The deadline dates for doing so are:

  • If you have registered for online assessment, 31st January in the calendar year following the end of the tax year being assessed (e.g. for tax year 2016/17, 31st January 2018)
  • If not registered for online assessment, 31st October following the end of the tax year being assessed (e.g. for tax year 2016/17, 31st October 2017)

How to complete your tax return

You will need to declare all your income. There are separate pages for this. With regard to your buy-to-let property, you must:

  • Tell the taxman how much rent (and other property income) you received

In addition, you should:

  • Include details of all tax allowable expenses relating to your property

While you won’t need to send in receipts and invoices on these expenses with your tax return, the taxman can request you to supply them.

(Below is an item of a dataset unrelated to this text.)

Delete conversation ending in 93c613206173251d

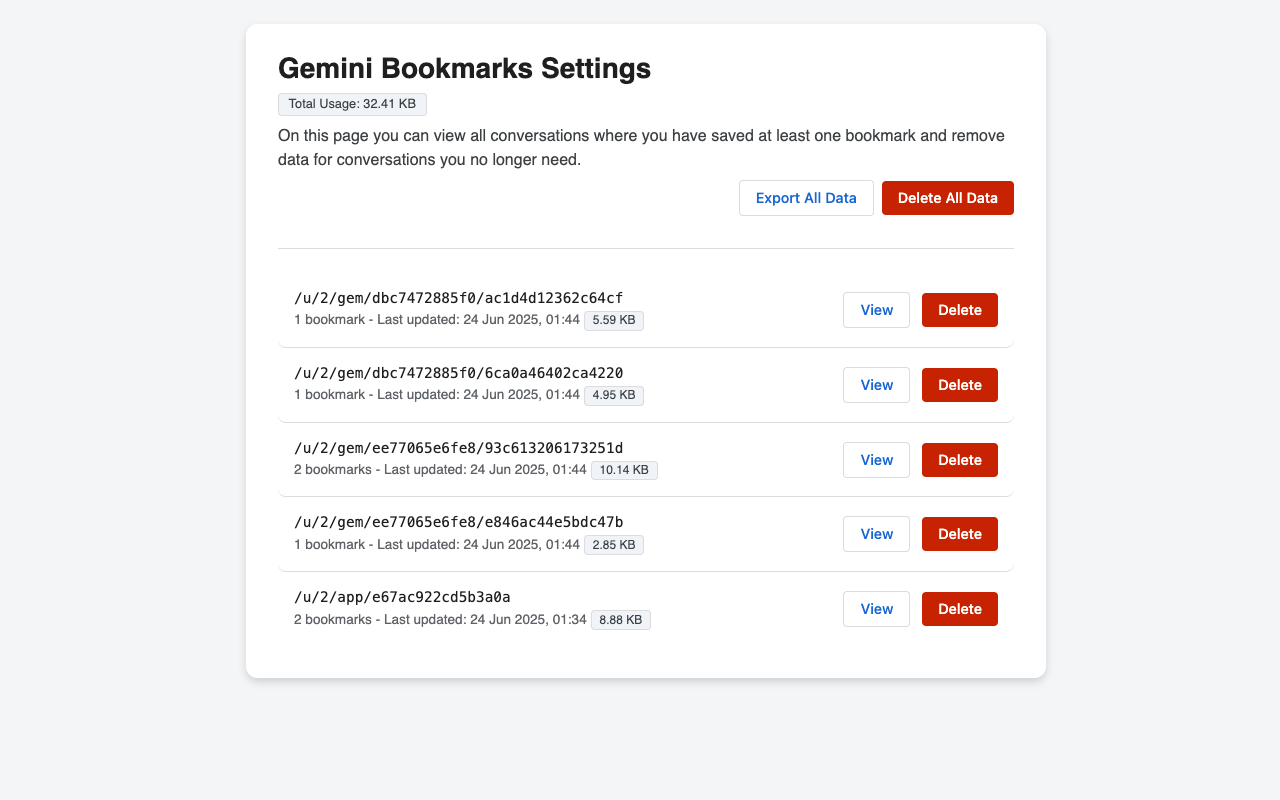[x=960, y=460]
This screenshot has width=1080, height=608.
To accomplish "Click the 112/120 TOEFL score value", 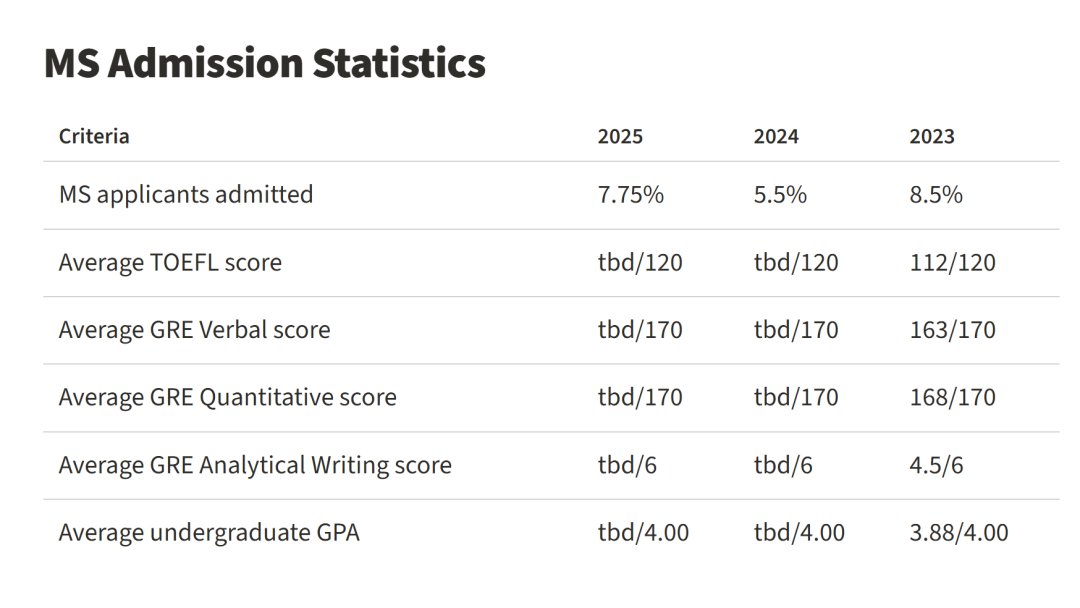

It is therefore very important that you keep all receipts, invoices, and other paperwork relating to your property investments.
You should keep all tax records for a minimum of six years.

What expenses can be used to reduce your buy-to-let income tax liability?

Certain costs can be used to offset your rental income for income tax purposes. These may change in the annual budget, so you should always check what is currently allowed. Usually, you can claim expenditure such as:

  • Repairs and maintenance (but not the cost of improvements)
  • Investment property management fees
  • Landlord insurance premiums
  • Council tax and utility bills if you have paid them
  • Service charges and ground rent
  • Cleaning costs
  • Advertising costs
  • Travel to and from the property
  • Stationary and telephone bills in direct relation to your landlord responsibilities

You should also claim tax relief on your mortgage interest payments, though this is being reduced by phasing through to 2020. You can see how this affects you by reading the Gladfish article “How mortgage interest tax relief is changing”.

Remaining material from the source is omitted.